Which lines of the entries below run from the one holding "Image resolution: width=622" to the one holding "The height and width of the screenshot is (281, 306).", inclusive? Set down exactly those lines and no others.

Start of Data for processing

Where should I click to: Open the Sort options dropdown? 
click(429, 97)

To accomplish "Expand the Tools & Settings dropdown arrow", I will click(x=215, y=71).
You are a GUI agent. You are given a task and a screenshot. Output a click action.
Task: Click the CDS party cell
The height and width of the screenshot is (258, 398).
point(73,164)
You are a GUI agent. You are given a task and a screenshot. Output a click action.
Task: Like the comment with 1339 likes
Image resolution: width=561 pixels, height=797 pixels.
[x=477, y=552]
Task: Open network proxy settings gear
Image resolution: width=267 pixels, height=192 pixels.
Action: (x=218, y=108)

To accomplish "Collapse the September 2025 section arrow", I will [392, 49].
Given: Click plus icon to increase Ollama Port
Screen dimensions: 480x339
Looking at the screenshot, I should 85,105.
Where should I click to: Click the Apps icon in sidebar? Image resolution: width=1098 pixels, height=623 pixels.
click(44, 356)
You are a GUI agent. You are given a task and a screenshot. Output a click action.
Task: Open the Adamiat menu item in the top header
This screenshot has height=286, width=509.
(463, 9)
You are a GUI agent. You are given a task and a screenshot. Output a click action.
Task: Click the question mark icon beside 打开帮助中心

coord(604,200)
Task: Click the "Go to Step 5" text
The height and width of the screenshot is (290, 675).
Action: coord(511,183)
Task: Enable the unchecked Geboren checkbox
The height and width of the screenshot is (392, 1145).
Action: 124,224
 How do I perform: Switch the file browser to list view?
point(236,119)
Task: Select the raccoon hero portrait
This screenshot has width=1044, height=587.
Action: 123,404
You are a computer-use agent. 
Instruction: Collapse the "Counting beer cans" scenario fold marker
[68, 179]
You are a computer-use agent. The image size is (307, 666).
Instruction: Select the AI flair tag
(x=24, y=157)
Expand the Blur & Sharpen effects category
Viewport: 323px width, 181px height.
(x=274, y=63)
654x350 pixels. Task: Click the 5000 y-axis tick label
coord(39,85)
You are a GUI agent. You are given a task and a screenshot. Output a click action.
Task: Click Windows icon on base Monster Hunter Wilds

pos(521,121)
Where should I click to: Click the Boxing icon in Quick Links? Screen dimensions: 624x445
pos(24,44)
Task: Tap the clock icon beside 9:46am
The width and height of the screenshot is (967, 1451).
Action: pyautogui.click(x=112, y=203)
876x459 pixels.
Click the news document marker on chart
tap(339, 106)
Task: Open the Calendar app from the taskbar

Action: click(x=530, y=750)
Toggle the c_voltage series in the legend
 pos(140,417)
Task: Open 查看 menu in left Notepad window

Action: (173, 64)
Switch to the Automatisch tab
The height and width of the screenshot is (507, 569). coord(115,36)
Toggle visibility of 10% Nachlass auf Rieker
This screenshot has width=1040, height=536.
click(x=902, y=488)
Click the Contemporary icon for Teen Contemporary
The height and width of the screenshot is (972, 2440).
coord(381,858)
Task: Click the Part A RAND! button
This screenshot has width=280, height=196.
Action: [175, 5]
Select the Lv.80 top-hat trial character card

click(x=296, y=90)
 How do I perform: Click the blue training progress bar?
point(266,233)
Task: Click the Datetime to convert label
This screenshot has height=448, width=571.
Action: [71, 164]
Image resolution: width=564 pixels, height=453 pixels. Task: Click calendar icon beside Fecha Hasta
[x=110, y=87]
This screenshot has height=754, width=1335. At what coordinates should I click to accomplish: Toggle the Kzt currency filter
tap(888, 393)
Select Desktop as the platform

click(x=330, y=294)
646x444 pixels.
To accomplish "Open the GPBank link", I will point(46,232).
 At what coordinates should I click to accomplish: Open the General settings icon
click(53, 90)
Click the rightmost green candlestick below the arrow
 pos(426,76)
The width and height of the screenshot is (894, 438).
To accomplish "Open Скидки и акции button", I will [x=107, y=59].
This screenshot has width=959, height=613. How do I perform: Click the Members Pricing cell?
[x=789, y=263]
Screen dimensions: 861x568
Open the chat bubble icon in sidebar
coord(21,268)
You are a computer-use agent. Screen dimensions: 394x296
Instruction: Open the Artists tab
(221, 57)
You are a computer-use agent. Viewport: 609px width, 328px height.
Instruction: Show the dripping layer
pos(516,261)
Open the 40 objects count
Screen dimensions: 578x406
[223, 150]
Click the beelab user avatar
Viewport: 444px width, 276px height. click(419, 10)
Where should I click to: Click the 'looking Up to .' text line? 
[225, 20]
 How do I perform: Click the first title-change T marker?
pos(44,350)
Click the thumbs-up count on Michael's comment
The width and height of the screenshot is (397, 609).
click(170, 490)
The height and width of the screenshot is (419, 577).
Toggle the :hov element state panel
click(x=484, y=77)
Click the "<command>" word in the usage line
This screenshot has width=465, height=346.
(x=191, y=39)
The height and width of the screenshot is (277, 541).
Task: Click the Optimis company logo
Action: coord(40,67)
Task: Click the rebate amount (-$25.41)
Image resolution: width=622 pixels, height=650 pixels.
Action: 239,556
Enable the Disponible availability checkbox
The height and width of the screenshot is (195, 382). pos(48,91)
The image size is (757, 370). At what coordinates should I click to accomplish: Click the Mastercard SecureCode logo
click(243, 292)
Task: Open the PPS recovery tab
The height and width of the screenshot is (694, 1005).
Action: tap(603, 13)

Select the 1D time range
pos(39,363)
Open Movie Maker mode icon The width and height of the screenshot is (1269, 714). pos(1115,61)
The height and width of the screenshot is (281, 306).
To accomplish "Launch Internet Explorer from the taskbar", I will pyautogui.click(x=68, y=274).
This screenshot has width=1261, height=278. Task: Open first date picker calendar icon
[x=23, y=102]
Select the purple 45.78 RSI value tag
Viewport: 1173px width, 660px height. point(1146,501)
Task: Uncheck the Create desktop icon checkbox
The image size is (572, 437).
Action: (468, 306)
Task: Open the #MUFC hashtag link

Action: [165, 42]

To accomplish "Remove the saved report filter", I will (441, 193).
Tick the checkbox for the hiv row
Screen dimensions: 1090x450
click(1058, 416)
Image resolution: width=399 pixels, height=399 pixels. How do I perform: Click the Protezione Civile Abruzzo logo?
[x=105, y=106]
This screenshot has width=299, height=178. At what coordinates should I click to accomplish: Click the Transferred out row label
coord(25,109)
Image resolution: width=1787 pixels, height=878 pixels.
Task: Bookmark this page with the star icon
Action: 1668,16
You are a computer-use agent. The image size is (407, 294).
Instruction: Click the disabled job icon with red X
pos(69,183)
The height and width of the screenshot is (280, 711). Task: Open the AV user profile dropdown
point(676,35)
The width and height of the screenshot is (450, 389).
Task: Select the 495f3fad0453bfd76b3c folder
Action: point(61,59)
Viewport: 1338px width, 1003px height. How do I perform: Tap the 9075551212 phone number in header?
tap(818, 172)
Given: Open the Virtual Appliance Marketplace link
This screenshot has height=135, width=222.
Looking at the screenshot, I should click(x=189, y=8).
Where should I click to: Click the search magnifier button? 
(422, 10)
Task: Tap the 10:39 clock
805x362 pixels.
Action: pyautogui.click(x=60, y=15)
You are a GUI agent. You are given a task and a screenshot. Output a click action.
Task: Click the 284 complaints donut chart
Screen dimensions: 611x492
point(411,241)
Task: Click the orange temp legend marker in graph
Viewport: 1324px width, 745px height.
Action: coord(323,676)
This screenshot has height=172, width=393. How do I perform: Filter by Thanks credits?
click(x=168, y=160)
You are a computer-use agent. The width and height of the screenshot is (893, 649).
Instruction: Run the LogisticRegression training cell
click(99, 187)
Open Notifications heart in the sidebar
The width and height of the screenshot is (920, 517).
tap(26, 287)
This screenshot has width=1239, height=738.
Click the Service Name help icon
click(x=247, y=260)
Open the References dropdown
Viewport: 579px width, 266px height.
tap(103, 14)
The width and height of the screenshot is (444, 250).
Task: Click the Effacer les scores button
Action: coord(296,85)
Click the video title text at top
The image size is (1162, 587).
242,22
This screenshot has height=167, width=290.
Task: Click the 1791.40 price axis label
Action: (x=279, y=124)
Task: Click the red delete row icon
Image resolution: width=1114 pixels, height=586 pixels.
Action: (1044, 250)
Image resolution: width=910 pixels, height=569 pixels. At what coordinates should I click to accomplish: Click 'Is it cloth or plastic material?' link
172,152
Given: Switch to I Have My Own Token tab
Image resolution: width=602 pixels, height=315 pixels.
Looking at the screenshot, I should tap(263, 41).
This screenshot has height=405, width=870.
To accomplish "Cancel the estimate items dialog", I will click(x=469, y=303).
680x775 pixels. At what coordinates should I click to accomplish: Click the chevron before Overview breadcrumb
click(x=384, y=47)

End of Data for processing

◆ Problem solution ◆
Image resolution: width=622 pixels, height=650 pixels.
Action: 239,556
Enable the Disponible availability checkbox
The height and width of the screenshot is (195, 382). pos(48,91)
The image size is (757, 370). At what coordinates should I click to accomplish: Click the Mastercard SecureCode logo
click(243, 292)
Task: Open the PPS recovery tab
The height and width of the screenshot is (694, 1005).
Action: tap(603, 13)

Select the 1D time range
pos(39,363)
Open Movie Maker mode icon The width and height of the screenshot is (1269, 714). pos(1115,61)
The height and width of the screenshot is (281, 306).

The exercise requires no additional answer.